Comparison of hybrid gain data assimilation update scenarios in an operational global forecast system
摘要
Hybrid gain data assimilation offers a flexible and practical alternative to traditional hybrid covariance data assimilation by combining gain matrices from ensemble-based Kalman filter (EnKF) and variational methods. This study is the first to compare two update scenarios of hybrid gain data assimilation, namely the sequential and parallel update scenarios, within an operational global weather prediction system, the Taiwan Global Forecast System (TGFS). By correcting the EnKF analysis with 3DVAR adjustments, the sequential update scenario with an optimal hybridization weight demonstrates advantages in the Northern Hemisphere and tropics during the boreal summer, but performs worse in the Southern Hemisphere compared to the parallel update scenario. In contrast, the parallel update scenario produces hybrid analysis by averaging the EnKF and 3DVAR analyses, exhibiting greater robustness to weight variations than the sequential one.

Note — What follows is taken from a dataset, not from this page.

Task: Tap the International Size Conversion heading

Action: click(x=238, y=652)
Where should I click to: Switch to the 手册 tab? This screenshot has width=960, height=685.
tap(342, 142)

In addition, the introduction of non-affine hybridization weights, which fix the EnKF weight at one, is found to be beneficial for the parallel update scenario even with a limited ensemble size. Overall, this study demonstrates the promising performance and flexible experimentation with the hybrid gain data assimilation algorithm in an operational system, and it further contributes practical insights into update scenario selection and hybridization weight configuration.